RECORDS SUPPLIED:

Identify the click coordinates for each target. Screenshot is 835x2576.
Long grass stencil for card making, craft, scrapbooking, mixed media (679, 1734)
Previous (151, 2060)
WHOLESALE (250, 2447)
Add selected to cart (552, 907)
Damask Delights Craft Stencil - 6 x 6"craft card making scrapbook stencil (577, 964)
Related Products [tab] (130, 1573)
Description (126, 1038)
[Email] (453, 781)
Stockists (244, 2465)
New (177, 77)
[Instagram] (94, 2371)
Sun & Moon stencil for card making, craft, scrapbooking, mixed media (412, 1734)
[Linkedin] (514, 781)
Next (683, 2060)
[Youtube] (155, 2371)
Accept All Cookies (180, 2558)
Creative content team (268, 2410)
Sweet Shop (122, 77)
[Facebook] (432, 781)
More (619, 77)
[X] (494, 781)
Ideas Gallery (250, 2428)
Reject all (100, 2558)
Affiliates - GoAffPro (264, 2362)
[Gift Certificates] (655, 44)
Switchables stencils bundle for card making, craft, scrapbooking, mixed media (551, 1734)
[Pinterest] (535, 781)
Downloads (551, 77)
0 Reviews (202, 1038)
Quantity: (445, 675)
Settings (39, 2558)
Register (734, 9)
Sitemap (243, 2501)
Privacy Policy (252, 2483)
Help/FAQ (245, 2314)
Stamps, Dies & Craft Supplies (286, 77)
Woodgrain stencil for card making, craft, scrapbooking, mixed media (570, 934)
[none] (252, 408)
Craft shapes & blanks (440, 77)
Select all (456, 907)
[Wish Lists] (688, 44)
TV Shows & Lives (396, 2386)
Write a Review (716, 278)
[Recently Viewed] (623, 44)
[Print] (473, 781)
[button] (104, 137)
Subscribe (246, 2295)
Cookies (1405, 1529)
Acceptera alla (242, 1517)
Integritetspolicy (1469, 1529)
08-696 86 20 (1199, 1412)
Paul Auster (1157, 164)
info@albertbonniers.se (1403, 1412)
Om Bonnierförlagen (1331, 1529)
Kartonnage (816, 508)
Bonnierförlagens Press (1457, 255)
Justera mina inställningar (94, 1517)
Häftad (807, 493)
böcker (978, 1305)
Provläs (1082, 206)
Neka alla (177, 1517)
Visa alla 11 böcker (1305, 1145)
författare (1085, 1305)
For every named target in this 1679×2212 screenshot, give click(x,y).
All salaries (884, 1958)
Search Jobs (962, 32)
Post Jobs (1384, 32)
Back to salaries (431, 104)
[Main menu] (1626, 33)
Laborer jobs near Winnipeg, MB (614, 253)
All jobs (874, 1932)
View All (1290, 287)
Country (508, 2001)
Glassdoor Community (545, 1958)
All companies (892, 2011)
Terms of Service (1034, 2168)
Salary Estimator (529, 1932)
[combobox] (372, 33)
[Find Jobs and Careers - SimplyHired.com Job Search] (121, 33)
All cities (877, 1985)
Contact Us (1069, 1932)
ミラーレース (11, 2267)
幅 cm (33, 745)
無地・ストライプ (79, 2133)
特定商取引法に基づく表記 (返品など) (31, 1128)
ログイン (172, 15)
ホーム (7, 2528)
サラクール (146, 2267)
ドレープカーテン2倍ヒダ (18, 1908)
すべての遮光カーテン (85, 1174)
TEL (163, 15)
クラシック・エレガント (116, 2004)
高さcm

EXERCISE OBJECTIVE: Go through the material line by line. Show each line that contains the string "target".

TASK ANSWER:
Identify the click coordinates for each target. Screenshot is 835x2576.
For every named target in this 1679×2212 screenshot, give click(x,y).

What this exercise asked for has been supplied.